=== Instructions for the task ===
Give the listing again exactly as written.
+--
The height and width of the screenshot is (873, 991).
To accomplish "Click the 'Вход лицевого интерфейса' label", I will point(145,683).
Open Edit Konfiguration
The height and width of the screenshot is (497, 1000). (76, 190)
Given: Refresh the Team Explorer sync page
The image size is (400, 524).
+--
=== The answer ===
The height and width of the screenshot is (873, 991).
To accomplish "Click the 'Вход лицевого интерфейса' label", I will point(145,683).
Open Edit Konfiguration
The height and width of the screenshot is (497, 1000). (76, 190)
Given: Refresh the Team Explorer sync page
The image size is (400, 524).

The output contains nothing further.